Scientific writers on the physiology of man and his colouration tell us that the black races have been endowed by nature with a curious black pigment lying beneath the skin, and that this is evidently intended as a protection from the too ardent and otherwise injurious rays of the sun. In the case of Henty, his appearance on his first return from the Coomassie campaign was that of one upon whom nature had begun to bestow some of this strange protection. He did not look embrowned, but blackened; so discoloured, in fact, that there was one who laughingly spoke of the discoloration—which lasted for some considerable time—as making him strongly resemble a chimney-sweep who had been trying hard to wash himself clean for Sunday and had dismally failed.

Henty found time in 1874 to send to the press in book form his account of the West Coast expedition, under the title of The March to Coomassie, a work which ran through two editions. But he was not allowed long for the purpose of resuming the natural tint of an Englishman. Fresh work was looming in the almost immediate future, and, as if fate had ordained that he was to have something to do with nearly every warlike episode that recent history records, the summons came that he should start for that hotbed of revolution and insurrection, Spain. Here he was to busy his pen with his accounts of the long-drawn-out, never-seeming-to-end troubles in connection with the succession, and the long duel between Don Alfonso and Don Carlos to decide which should reign as king. Moreover a short-lived Spanish republic was in these days much to the fore. He had come back from Ashanti looking forward to rest and change. The rest was withheld, but the change came in plenty. Peace had been proclaimed in one part of the world, and one war was at an end, but this other war was in full swing, and so almost immediately he received his orders to start for Spain.

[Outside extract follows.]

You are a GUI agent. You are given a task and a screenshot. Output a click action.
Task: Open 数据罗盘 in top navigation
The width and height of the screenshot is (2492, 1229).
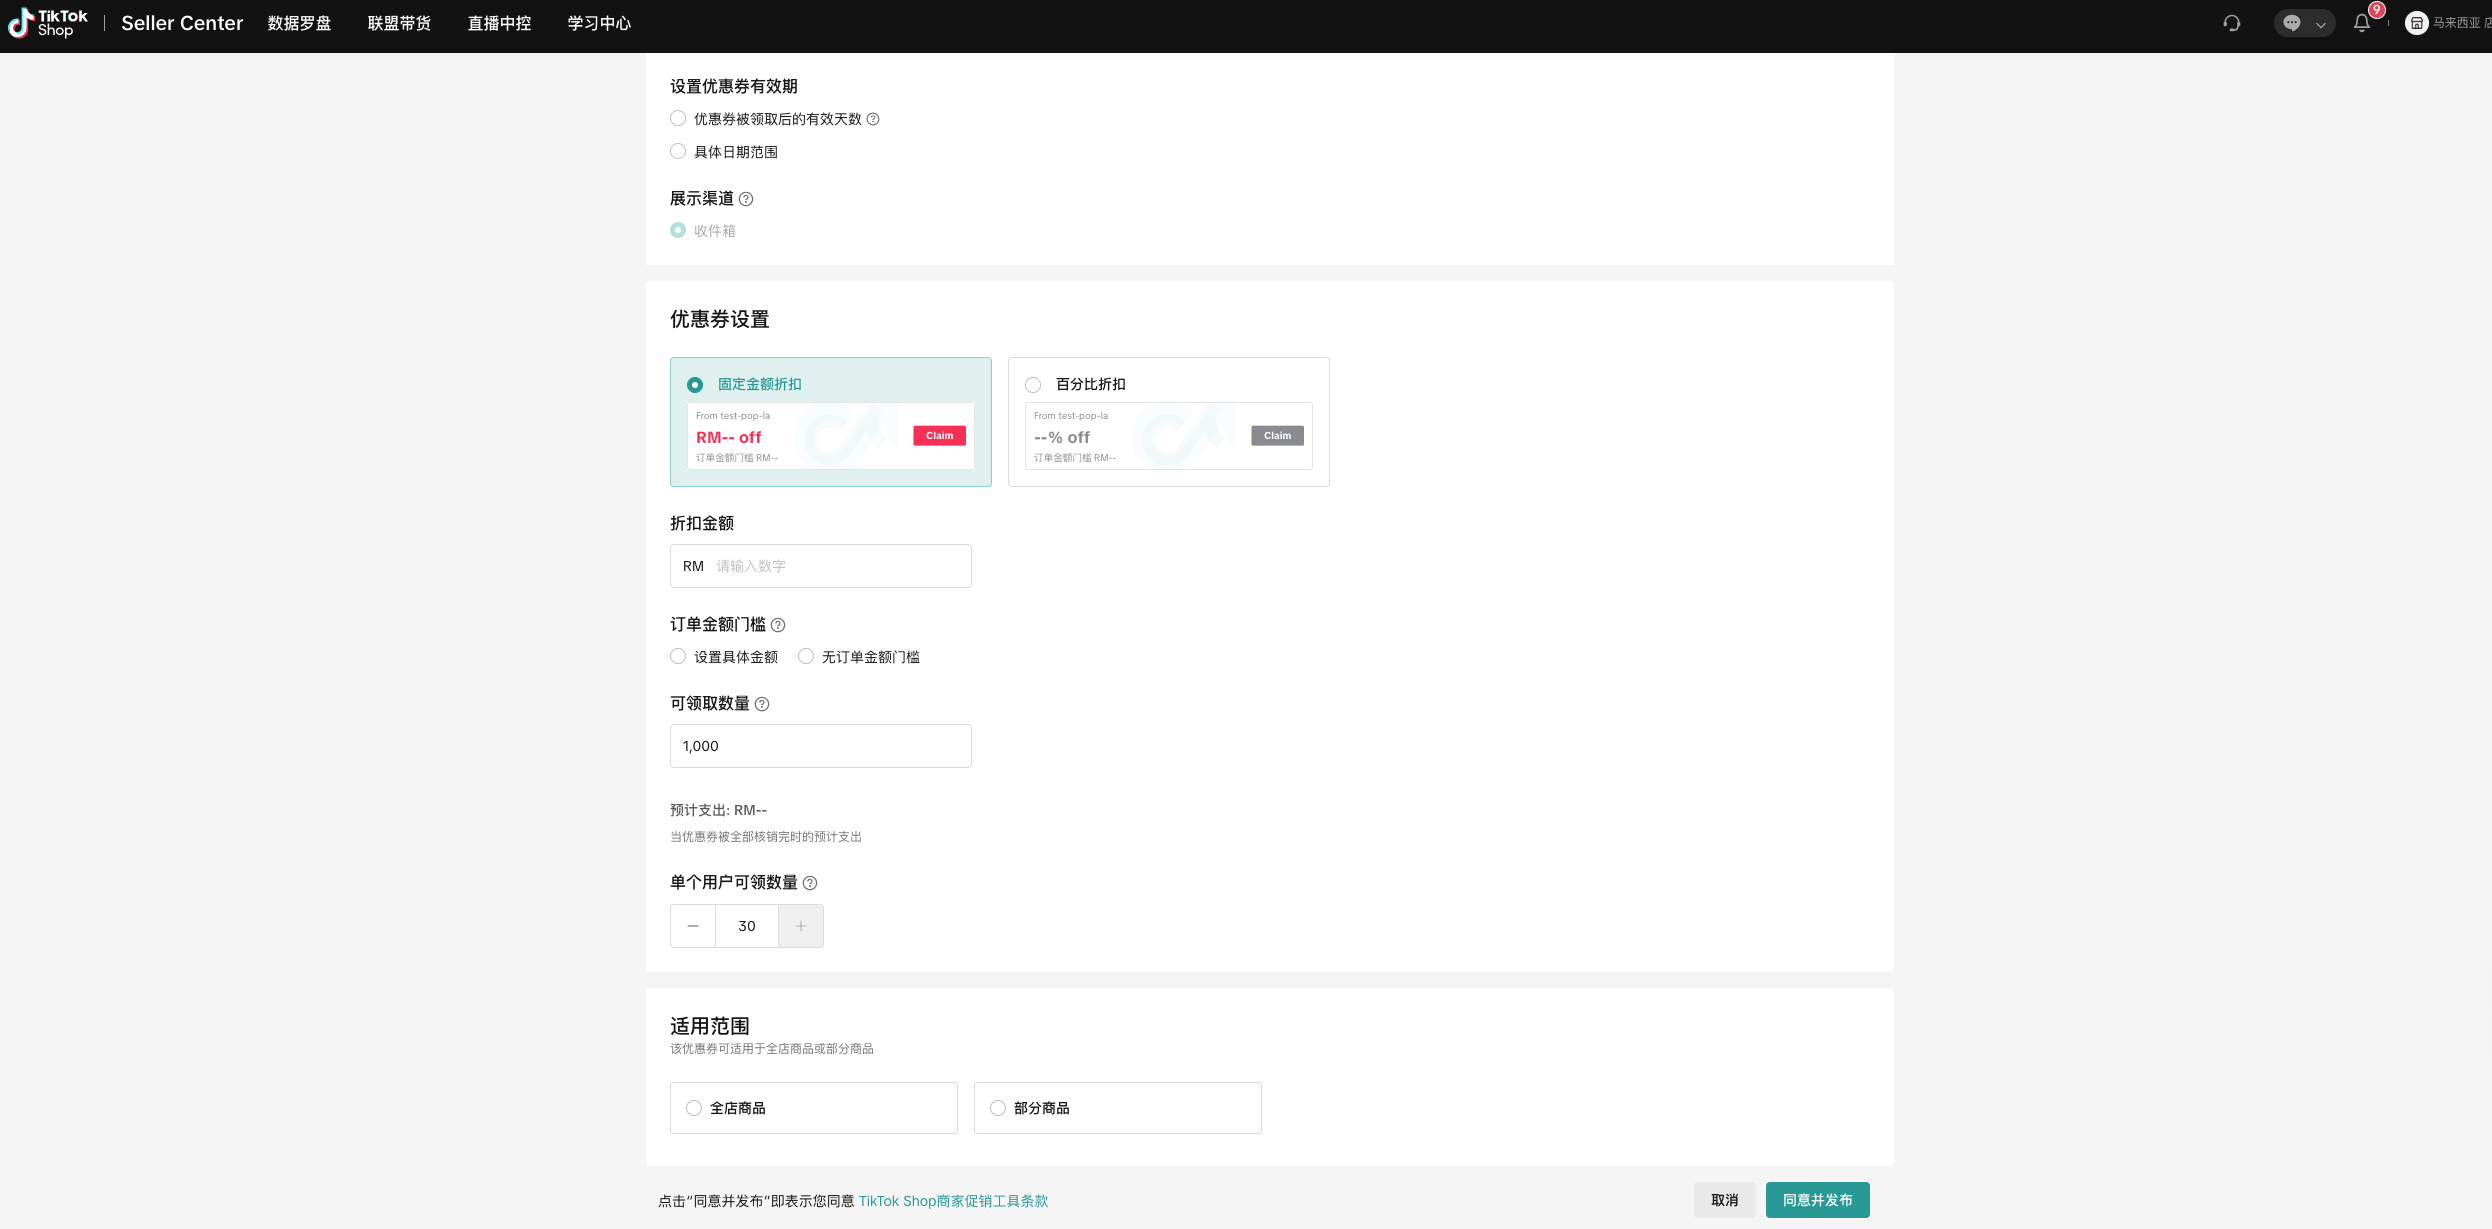[x=299, y=23]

Arrived in the Peninsula, he hurried to head-quarters, where he was received with the greatest courtesy and furnished with the means of following the army before Bilbao. Here he was soon in his element, penning one of his graphic letters, describing the forces and dealing with the fortifications, batteries, and the strategy of the contending armies. There was no waiting here, no want of exciting matter such as would interest his readers at home, and in the pursuit of information he seems to have kept well to the front, meeting the sad traces of battle in the shape of stretcher after stretcher being brought in laden with the dead and wounded.

He never seems to have flinched from the duty that was his, and above all, he never lost sympathy with the wounded, even, as in former cases, making a point of exploring the temporary hospitals that were being filled.

He describes soon after his arrival at the front, and just at the close of one of the encounters, how he went out one night in search of information, stopping by the roadside for the space of a couple of hours. The scene was as striking as it was sad. There was but little moonlight, and by the glare of a few camp fires he saw the long line of stretchers go by bearing officers and men to the ambulances. The procession was watched by the startled uninjured soldiers, whose faces showed that they were gazing for the first time on the victims of a civil war.

Those they looked upon were in a way fortunate, for in the long line that passed Henty, or which he passed by, there were many who had found no bearers, and so had crawled along by the aid of some comrade.

Here and there there were ambulances for dressing the wounds of those who required most attention. Many who had been hit in the neck, arms, or feet, had been temporarily bandaged, and he came upon one poor fellow who had been severely wounded in the neck and shoulder, whose dressing had become disarranged as he struggled onward. At length, forced by his suffering, he was resting by the way, moaning piteously, and after Henty had rearranged the dressing with a handkerchief and the sufferer’s cravat, the man murmured in Spanish his grateful thanks to the young Englishman who had helped him in his need.